Using SCF analysis and SNA as explained in the previous sections, we were able to identify a total of 21 blog sites of interest. We trained web crawlers to collect data from these blogs and store the data in Blogtrackers database. We performed the following analysis: (1) we started exploring the collected dataset by generating the traffic pattern graph using Blogtrackers, for the period of August 2014 to December 2015. We observed a relatively higher activity in these blogs from September 2015 to December 2015, the period around the TRJE 2015, (2) then we generated a keyword trends graph for the keywords ‘anti nato’, ‘trident juncture’, ‘nato’. The keyword trend for the ‘anti nato’ completely aligned with the traffic pattern graph indicating the posts actually had ‘anti nato’ keyword in it. We also observed that trend for ‘anti nato’ was consistently higher than ‘nato’ for this time period indicating there was more negative sentiment towards NATO in these blogs, (3) we ran the sentiment analysis in Blogtrackers for the same period and observed more negative sentiment than positive sentiment in the blogs, (4) we ran the influential posts analysis in Blogtrackers to identify posts with high influence. In other words, we want to identify what resonates with the community most, or which narratives are affecting the people most. The most influential post was an Italian blog post from the ‘nobordersard’ blog. Upon translation to English we found the post to be highly propaganda-riddled. The blogger used two of the conventional propaganda techniques [12] called “Name Calling” (associating a negative word to damage the reputation) and “Plain Folks” (presenting themselves as ordinary people or general public to gather support for their cause or ideology). The blog post used phrases like: NATO exercise was contributing to pollution and exploiting resources. It also categorizes this exercise as an act of militarization of territories to train for war. Furthermore, the blog was asking people to protest against the exercise.

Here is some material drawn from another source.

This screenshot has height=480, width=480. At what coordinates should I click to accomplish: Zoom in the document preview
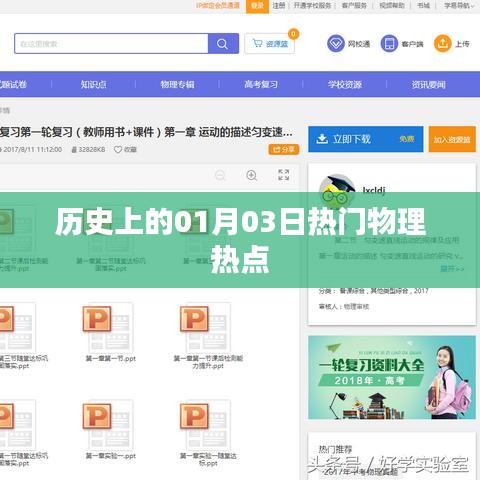point(251,175)
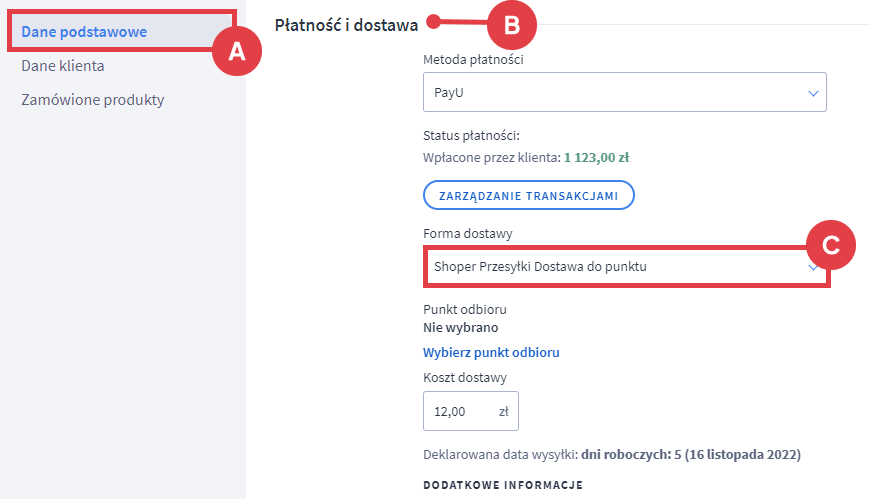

4 Conclusion, Summary, and Future Directions

In this paper, we study the ODGs and their behavior in conducting deviant acts, especially disseminating propaganda against NATO and TRJE 2015. We further study how ODGs use social media in coordinating cyber propaganda campaigns. We conducted a node-level analysis, a group-level analysis, and content analysis. We collected Twitter network of the six deviant groups who had 9 twitter accounts and 12 blog sites. We analyzed this network to discover who are the top users in terms of activity, i.e., tweet, retweet, or mentions. We also discovered the most used hashtags, the most tweeted URLs, and the most used domains. This served as node level analysis. Then we used SCF tool to discover other blog sites that are related to the seed blogs. This enabled us to discover how blogs are connected and if the same group owns multiple blogs. By applying FSA, we discovered the coordinating groups. This served as a group level analysis. We further analyzed the content of the blogs using Blogtrackers tool to discover the most prominent propaganda messages and the techniques these groups use to be effective in spreading their messages. This served as content analysis. The aforementioned methodologies constitute a tiny but promising sample from a spectrum of approaches to study cyber propaganda campaigns on social media.